▶ **Study material**
*** Block opens ***
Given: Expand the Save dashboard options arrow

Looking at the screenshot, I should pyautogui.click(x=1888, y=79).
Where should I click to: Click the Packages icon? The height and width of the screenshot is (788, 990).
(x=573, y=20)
*** Block closes ***
*** Block opens ***
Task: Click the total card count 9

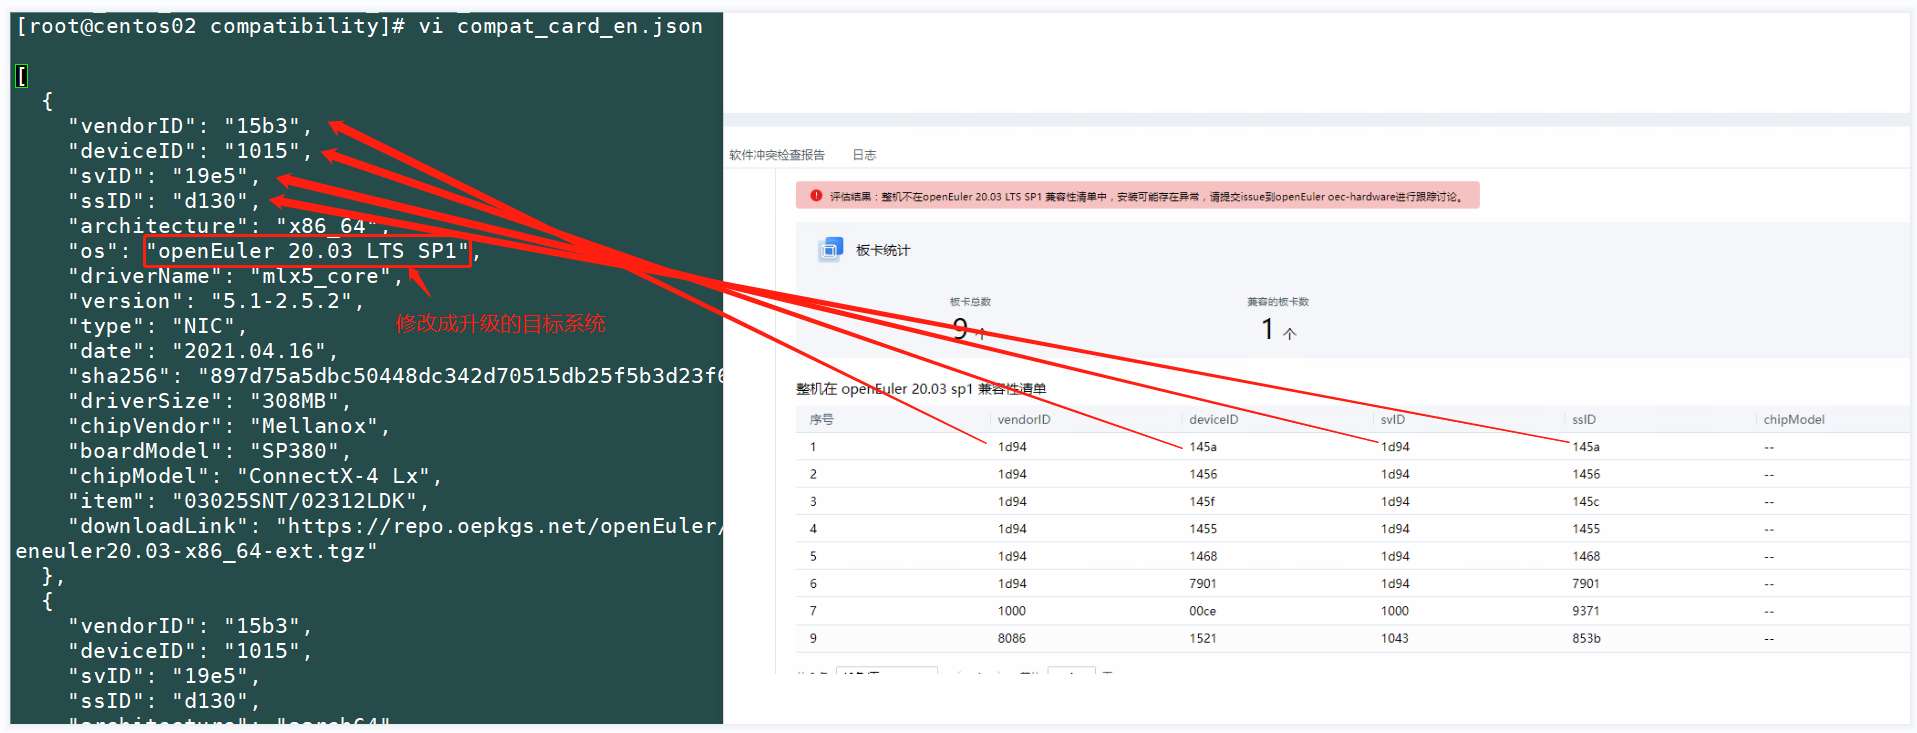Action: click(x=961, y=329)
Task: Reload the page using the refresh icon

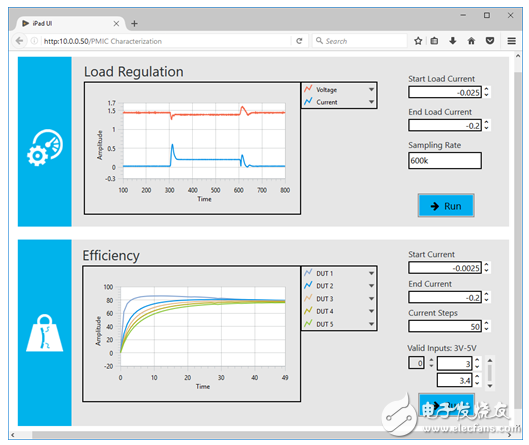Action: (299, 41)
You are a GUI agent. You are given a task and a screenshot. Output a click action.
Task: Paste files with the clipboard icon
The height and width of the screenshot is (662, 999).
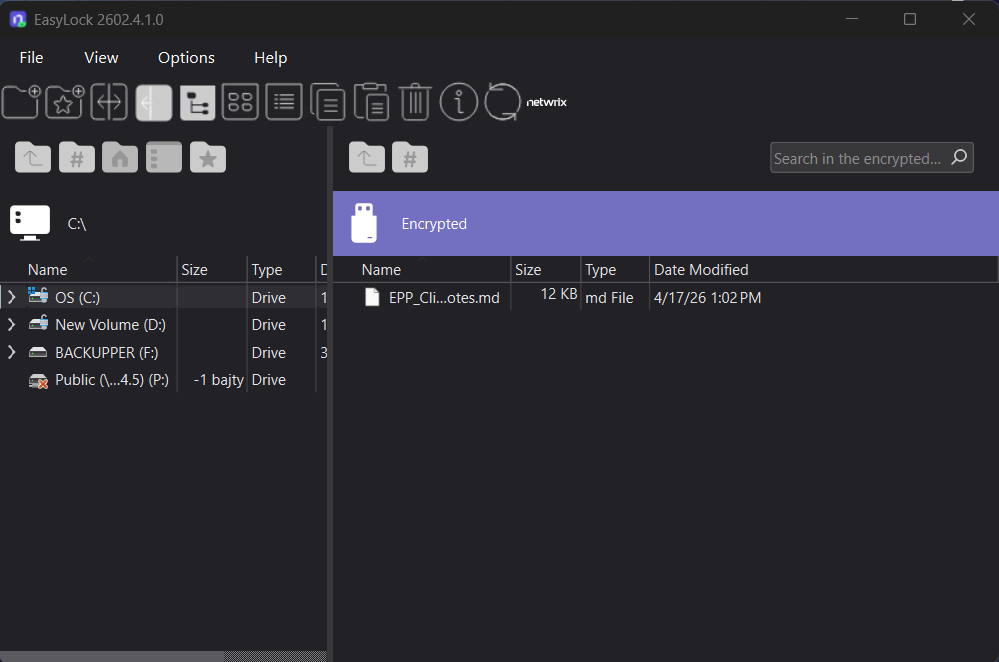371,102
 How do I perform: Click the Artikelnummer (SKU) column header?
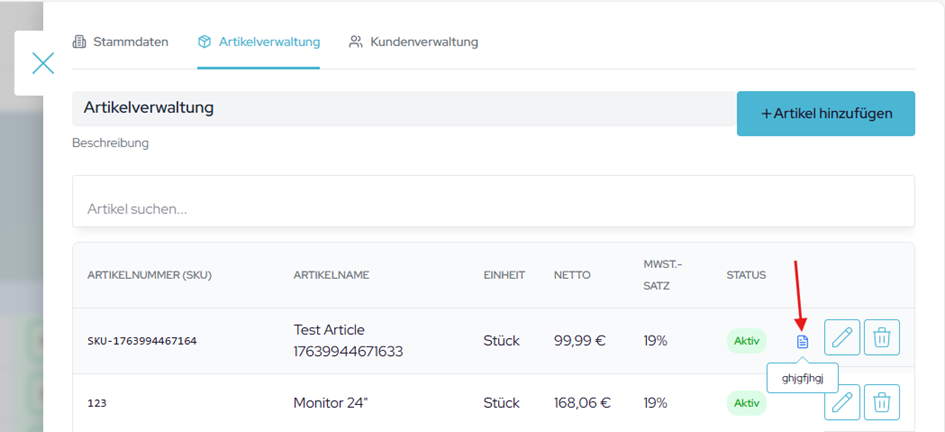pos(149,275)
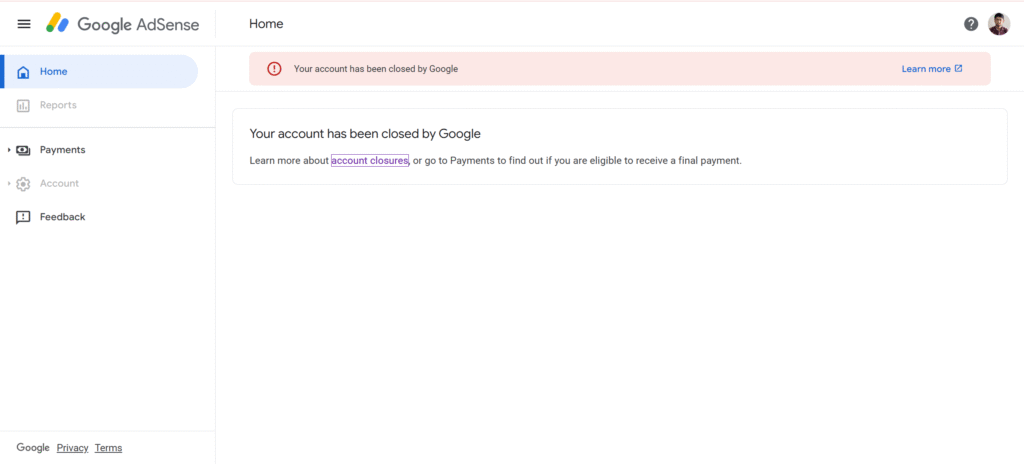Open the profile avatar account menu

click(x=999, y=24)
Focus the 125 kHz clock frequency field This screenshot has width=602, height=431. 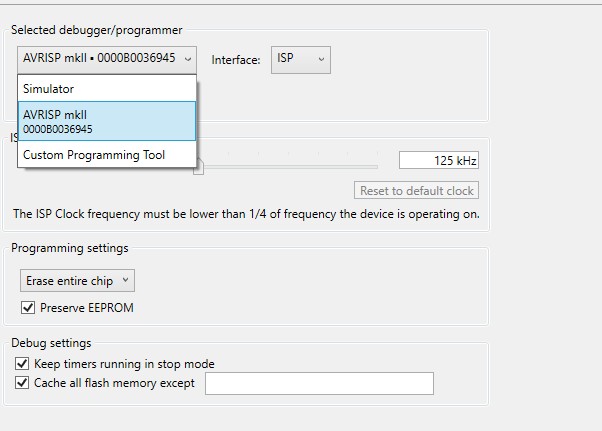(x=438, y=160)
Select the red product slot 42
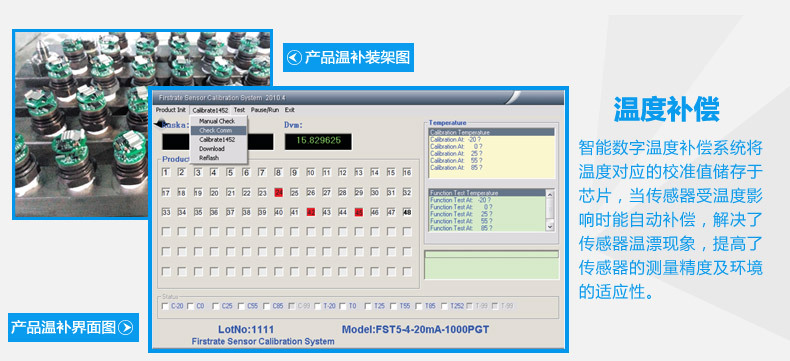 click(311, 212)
*** Block closes ***
*** Block opens ***
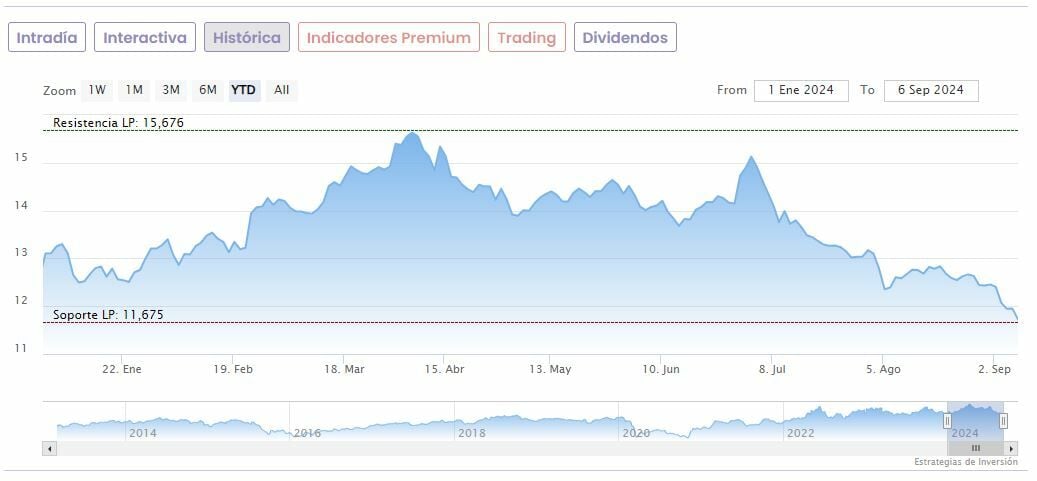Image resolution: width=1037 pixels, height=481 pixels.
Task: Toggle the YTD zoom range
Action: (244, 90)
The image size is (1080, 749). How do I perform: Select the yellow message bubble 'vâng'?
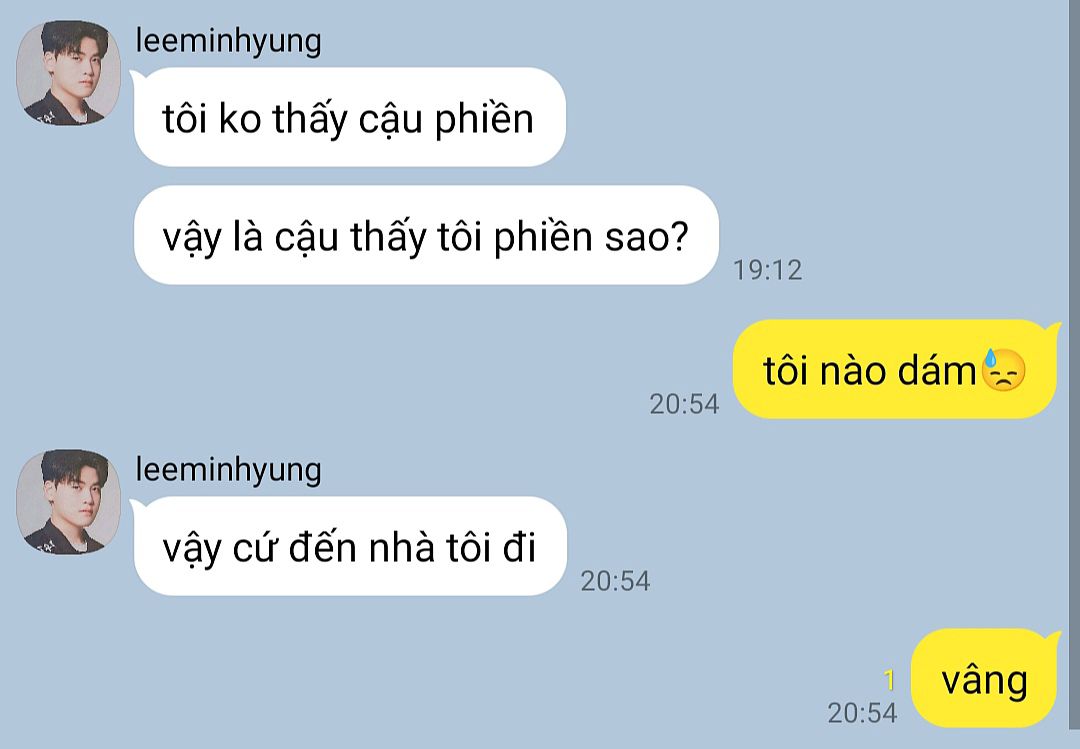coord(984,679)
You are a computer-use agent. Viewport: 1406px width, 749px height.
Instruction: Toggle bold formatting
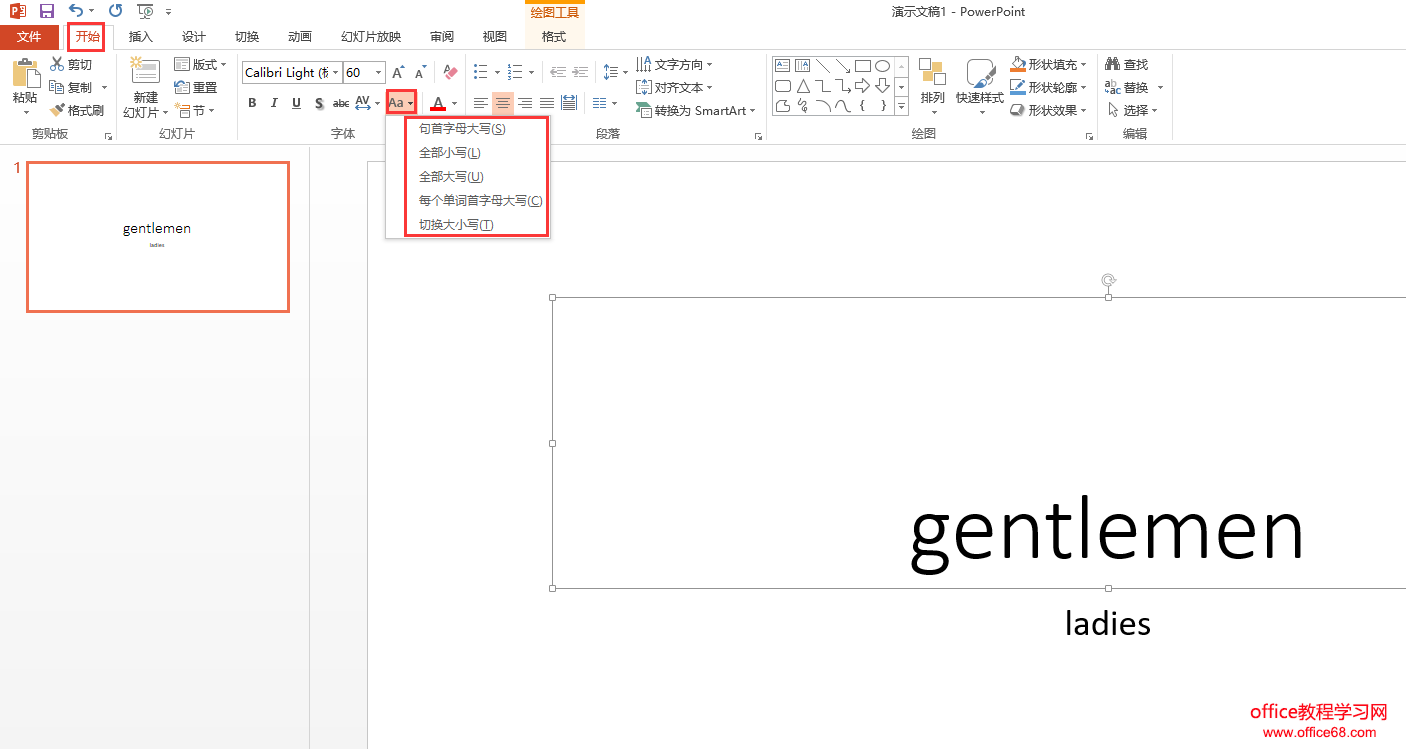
*** Block closes ***
▶ **Exercise directions**
Would you filter the records and copy out each line containing "agent"?

▶ **Answer for this exercise**
You are a GUI agent. You are given a task and a screenshot. Output a click action.
You are a computer-use agent. Viewport: 1406px width, 749px height.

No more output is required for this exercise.